The maker of drones, pilot helmet displays and cyber security systems said it earned $1.57 per diluted share excluding one-time items in the three-month period, up from $1.46 a year earlier. Revenue rose to $800.7 million from $780.8 million.
Elbit’s order backlog climbed to a record $7.64 billion at the end of September from $6.84 billion a year earlier. Orders from abroad accounted for 73 percent of the backlog.
“The fact that our backlog grew by 12 percent and the fact that we see growing demand for our products and systems is a very good indication for continuation of growth in revenues and profits,” Chief Executive Bezhalel Machlis told Reuters.
“Combining that with improving efficiencies, I have no doubt that the company will continue to grow in all parameters.”
He said a process begun a few years ago to reduce duplications, combine business units and centralise procurement activities is bearing fruit by increasing profit margins.
The backlog has been boosted by ongoing increases in defence budgets, “which we have been able to capitalize on in many of our target markets”, Machlis said.

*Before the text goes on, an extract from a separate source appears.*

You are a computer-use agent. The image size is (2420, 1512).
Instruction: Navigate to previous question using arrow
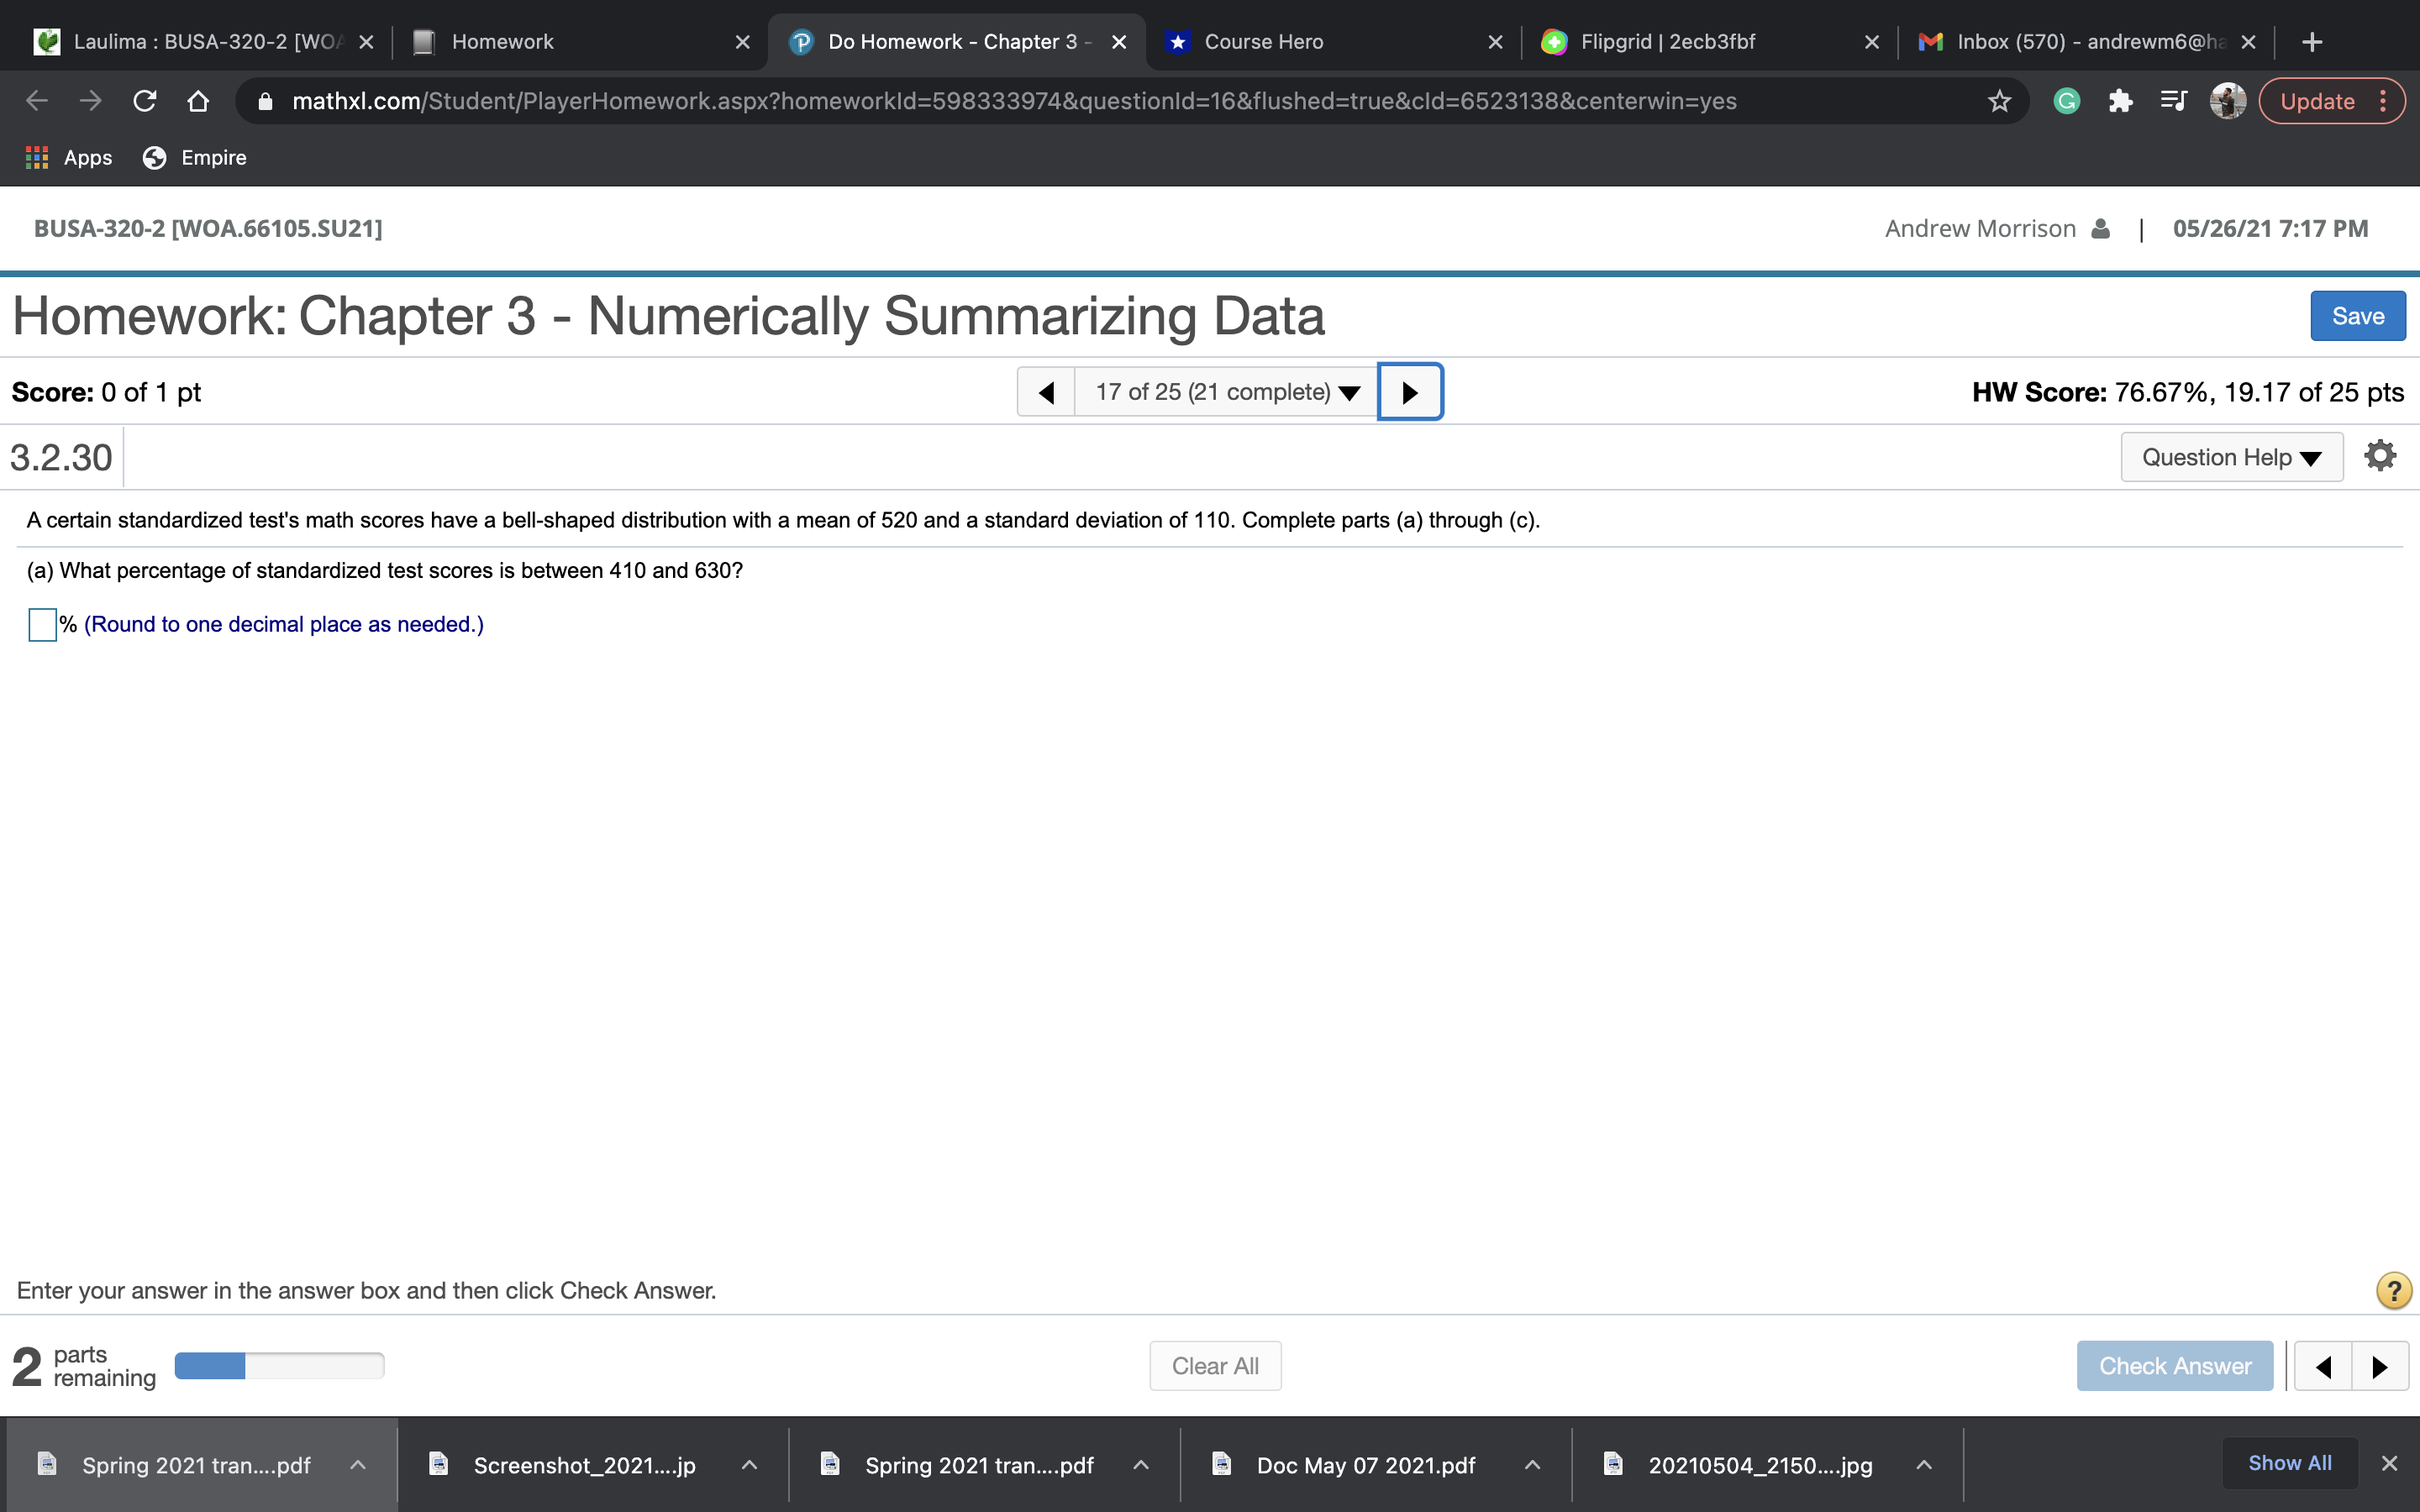tap(1047, 391)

Budgets have increased in the United States, Elbit’s biggest market, as well as in Europe, where “there is demand to find solutions for terrorist threats”.
Tensions around North and South Korea as well as China have boosted defence demand in Asia, while countries such as India see defence spending as a way to grow their economy.
The market in Latin America has stagnated, mainly due to falling oil and gas prices, though there is some recent improvement in this region, Machlis said.
Elbit’s land systems activities in particular posted strong growth in the quarter, with revenue jumping to $121 million from $31.8 million.
For many years the United States, with its “no boots on the ground” policy, focused on its air force and navy, but budgets are now growing for ground operations. In addition to advanced artillery defences and tank upgrades, Elbit provides border surveillance systems for homeland security.
Elbit’s shares were down 0.6 percent at midday in Tel Aviv. Its Nasdaq shares have surged 42 percent since the start of 2017 to $144.